In this notebook, we will prepare the model and dataset for the subsequent steps.

Let's define the paths to the model and the dataset.

In [None]:
# NOTE: Change to the model you want to use
HF_MODEL_NAME_OR_PATH = "qwen/Qwen3-8B"

ROOT_DIR = "/workspace"
NEMO_OUTPUT_PATH = f"{ROOT_DIR}/Qwen3-8B-nemo"
DATA_PATH = f"{ROOT_DIR}/wikitext-data"

### Step 1: Convert the Hugging Face model to NeMo checkoint format

You can skip this step if you already have the model in NeMo 2.0 checkpoint format.

In [None]:
# NOTE: Change to the model you want to use. For Llama, you need to use llm.LlamaModel(llm.Llama31Config8B() instead of llm.Qwen3Model(llm.Qwen3Config8B())
!python -c 'from nemo.collections import llm; llm.import_ckpt(llm.Qwen3Model(llm.Qwen3Config8B()), source="hf://{HF_MODEL_NAME_OR_PATH}", output_path="{NEMO_OUTPUT_PATH}")'

This is an example of what the nemo checkpoint should look like:

```
Qwen3-8B-nemo/
├── context/
│   ├── artifacts/
│   │   └── generation_config.json
│   ├── nemo_tokenizer/
│   │   ├── added_tokens.json
│   │   ├── chat_template.jinja
│   │   ├── merges.txt
│   │   ├── special_tokens_map.json
│   │   ├── tokenizer.json
│   │   ├── tokenizer_config.json
│   │   └── vocab.json
│   ├── io.json
│   └── model.yaml
└── weights/
    ├── .metadata
    ├── __0_0.distcp
    ├── __0_1.distcp
    ├── common.pt
    └── metadata.json
```


`NOTE:` If you wish to convert the NeMo models back to Hugging Face format after pruning and distillation, you can use the following command:

```bash
python -c 'from nemo.collections import llm; llm.export_ckpt(path="<NEMO_MODEL_PATH>", target="hf", output_path="<HF_OUTPUT_PATH>")'
```

### Step 2: Prepare the dataset

**Obtain the dataset**: Generate the `wikitext-train.jsonl` split from the [WikiText-103-v1](https://huggingface.co/datasets/Salesforce/wikitext/viewer/wikitext-103-v1) dataset.

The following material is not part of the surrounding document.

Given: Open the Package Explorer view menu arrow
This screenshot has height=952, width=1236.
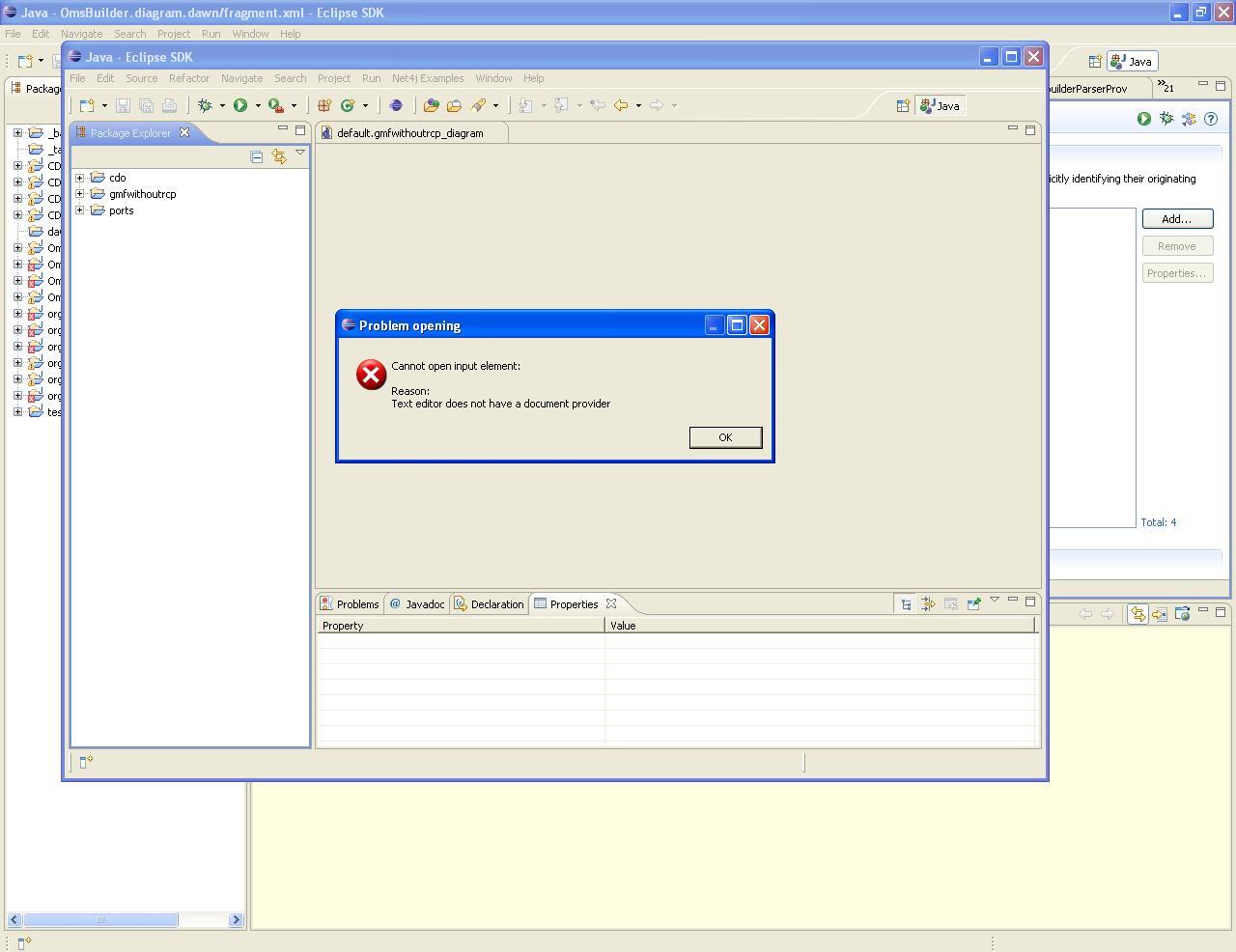Looking at the screenshot, I should 300,153.
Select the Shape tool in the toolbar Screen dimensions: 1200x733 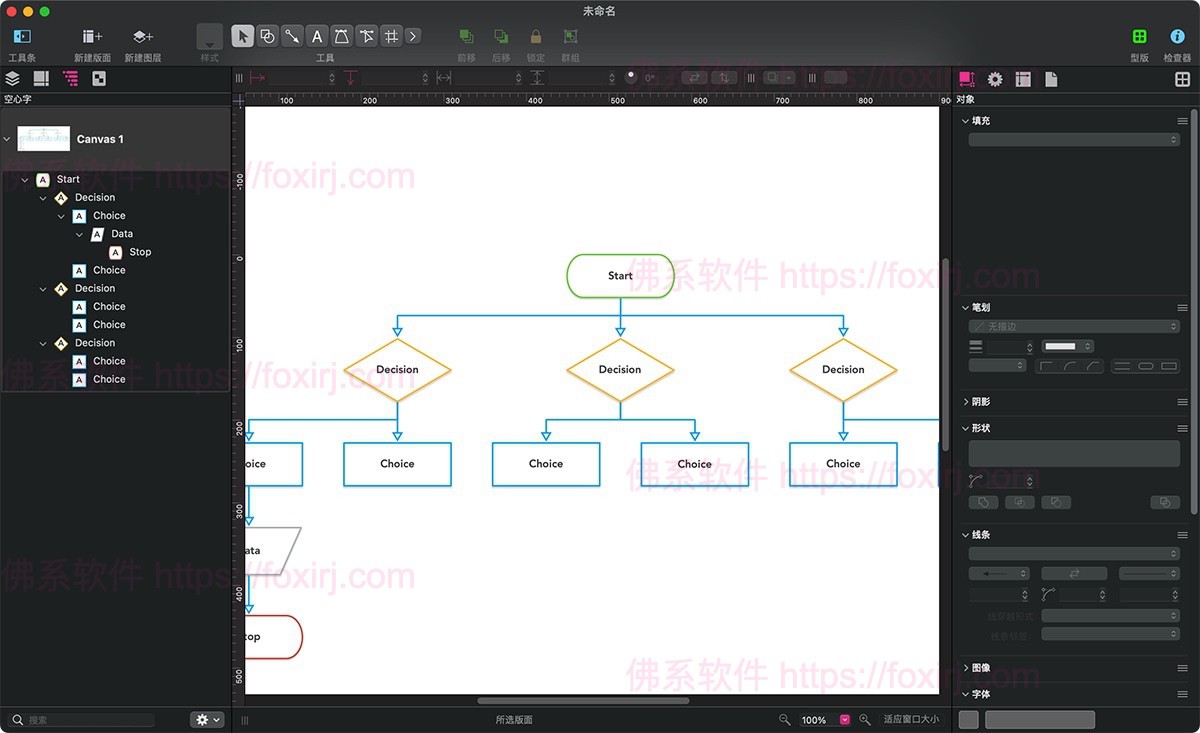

> `NOTE:` While this notebook uses the `wikitext` dataset as it is the most easy to get started with, in practice, we recommend using bigger, more recent and much higher quality datasets like [ClimbMix](https://huggingface.co/datasets/OptimalScale/ClimbMix) or [Nemotron-Pretraining-SFT-v1](https://huggingface.co/datasets/nvidia/Nemotron-Pretraining-SFT-v1). These datasets are often split into multiple partitions so you would need to tokenize each partition separately.

In [None]:
import json
import os

from datasets import load_dataset

# Load the WikiText-103 dataset
dataset = load_dataset("wikitext", "wikitext-103-v1", split="train")

# Define the destination folder
os.makedirs(DATA_PATH, exist_ok=True)

# Save splits to JSONL files and calculate their sizes
with open(f"{DATA_PATH}/wikitext-train.jsonl", "w") as file:
    for item in dataset:
        file.write(json.dumps(item) + "\n")

print(f"Raw dataset saved to {DATA_PATH}/wikitext-train.jsonl")

**Tokenize the dataset**: Tokenize the dataset using the model's tokenizer to convert the data into a memory map format.

In [None]:
from modelopt.torch.utils.plugins import megatron_preprocess_data

megatron_preprocess_data(
    input_path=f"{DATA_PATH}/wikitext-train.jsonl",
    output_dir=DATA_PATH,
    tokenizer_name_or_path=HF_MODEL_NAME_OR_PATH,
    json_keys=["text"],
    workers=32,
    log_interval=100000
)

After running the above scripts, you will see the tokenized `<ROOT_DIR>/wikitext-data/wikitext-train_text_document.{bin/idx}` files. As we can see from the log, the tokenized dataset has only 125M tokens. In practice, for distillation of a pruned model, we recommend using atleast 50B tokens.